The idea of having four or five practices seems absolutely insane to me right now. And then there is sort of like well, you know, actually I'm quite good at this, really like what I do here and maybe I could teach some people and and maybe there is a greater impact to be had if I, if I taught more than I did. That's right, which is a way to disorder sort of describe that. And I think it's sort of fair to reserve, if you're listening to this, thinking like hey, I'm just kind of getting this cold, start off the ground. The idea of 10 locations, that scares me to death. You know, like did you kind of have that same kind of mindset like 100? 

0:16:16 - Dr. Michael Nula

welcome to the club. I remember when I first started the practice it was, like you know, getting an idea of what was in the state and looking at like even a few practices and thinking, oh wow, look at this practice here, six locations. I could never think about six locations. You you know that sounds like unbelievable. 

0:16:30 - Mark Henderson Leary

If I can get one person to answer the phone properly. 

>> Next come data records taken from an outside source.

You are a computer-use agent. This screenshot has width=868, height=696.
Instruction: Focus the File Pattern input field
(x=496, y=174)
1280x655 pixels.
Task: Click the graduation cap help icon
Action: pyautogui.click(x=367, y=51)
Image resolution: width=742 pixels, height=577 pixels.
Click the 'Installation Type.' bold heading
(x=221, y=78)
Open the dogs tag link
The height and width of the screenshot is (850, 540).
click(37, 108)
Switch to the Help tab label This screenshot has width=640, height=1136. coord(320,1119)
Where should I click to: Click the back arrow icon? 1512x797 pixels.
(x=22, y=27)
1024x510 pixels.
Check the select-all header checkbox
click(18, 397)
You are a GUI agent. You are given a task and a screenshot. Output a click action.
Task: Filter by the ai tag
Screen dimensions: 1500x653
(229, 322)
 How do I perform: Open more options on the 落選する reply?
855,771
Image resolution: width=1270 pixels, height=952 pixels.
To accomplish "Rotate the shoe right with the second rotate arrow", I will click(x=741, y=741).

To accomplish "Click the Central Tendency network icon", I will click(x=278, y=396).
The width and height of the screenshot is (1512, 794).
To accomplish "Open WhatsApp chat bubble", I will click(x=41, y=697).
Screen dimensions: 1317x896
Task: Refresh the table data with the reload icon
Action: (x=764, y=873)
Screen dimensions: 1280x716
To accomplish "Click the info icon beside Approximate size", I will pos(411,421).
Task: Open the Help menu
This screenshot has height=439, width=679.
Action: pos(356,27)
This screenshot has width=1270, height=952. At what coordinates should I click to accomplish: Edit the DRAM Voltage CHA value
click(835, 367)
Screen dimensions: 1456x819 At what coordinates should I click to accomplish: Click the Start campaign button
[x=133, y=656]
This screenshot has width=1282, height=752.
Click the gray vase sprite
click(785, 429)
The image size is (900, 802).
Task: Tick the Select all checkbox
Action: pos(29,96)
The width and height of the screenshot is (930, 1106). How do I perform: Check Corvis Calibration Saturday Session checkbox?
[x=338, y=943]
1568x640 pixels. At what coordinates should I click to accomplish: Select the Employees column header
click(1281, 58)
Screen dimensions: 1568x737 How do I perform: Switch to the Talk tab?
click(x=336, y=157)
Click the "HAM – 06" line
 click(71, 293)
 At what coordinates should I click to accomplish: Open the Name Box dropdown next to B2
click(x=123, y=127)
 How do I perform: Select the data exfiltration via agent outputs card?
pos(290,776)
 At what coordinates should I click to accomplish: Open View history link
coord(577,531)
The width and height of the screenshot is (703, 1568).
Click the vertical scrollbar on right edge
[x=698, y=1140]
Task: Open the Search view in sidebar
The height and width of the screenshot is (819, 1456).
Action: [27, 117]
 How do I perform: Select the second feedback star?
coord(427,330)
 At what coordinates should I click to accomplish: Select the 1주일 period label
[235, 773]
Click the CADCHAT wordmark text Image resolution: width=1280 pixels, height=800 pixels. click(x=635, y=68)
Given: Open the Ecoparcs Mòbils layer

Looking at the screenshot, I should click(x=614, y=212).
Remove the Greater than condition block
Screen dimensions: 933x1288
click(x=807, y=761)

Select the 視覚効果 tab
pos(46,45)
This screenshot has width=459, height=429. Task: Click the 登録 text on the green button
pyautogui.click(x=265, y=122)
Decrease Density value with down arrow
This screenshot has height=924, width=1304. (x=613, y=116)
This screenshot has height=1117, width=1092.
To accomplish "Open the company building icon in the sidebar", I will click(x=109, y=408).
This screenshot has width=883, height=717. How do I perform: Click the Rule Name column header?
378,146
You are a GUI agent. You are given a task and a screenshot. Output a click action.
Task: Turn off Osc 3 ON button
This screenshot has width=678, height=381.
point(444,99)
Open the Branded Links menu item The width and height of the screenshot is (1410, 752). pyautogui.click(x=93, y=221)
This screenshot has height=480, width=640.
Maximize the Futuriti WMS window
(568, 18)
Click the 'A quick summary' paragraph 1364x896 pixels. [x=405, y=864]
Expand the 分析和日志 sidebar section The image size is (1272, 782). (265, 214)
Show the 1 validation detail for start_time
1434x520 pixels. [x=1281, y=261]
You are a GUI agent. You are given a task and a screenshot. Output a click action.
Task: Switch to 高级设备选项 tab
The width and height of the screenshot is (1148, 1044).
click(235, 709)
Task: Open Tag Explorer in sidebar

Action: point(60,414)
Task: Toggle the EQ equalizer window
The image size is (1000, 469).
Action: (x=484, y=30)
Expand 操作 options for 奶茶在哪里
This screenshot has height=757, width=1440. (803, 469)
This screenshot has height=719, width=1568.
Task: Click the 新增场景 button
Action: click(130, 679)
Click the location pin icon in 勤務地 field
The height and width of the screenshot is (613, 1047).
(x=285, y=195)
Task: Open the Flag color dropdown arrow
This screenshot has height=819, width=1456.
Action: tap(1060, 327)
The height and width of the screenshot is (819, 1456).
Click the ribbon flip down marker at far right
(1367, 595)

0:16:33 - Dr. Michael Nula

Man, right, you know, but it's like to go back to what you were saying earlier about winning and games and sports. I mean, like you play to win, which means you're going to take the court, the field, and you're going to put your best out there and you're going to get after it. You know, and ideally you're going to be so good to the game that the game will be good to you and you'll find a flow. And I, you know, I was always so obsessed with just hearing so much about patients and them getting a piece of their life back, feeling like they got high quality physical therapy, attentive, I guess, the way. I wish I got it early on out the gates and maybe had I had that approach, I could have gotten back to basketball sooner. 

So that was always kind of sitting there and continues today. So it was always like how do we, you know, share a philosophy, expand a philosophy? That is just we care so much about helping them get to the finish line, identify what that finish line is and do everything in our power to work together collaboratively, like really engage that patient. And that's empowering to the providers that we worked with through the years. That's something. Now that I'm, I find I'm working with practice owners across the country trying to install that and inspire that among their teams. You really be thinking about these outcomes that we want, not so much the minutiae details of how to get there. Just get them excited about like what's, what do we want to create here? 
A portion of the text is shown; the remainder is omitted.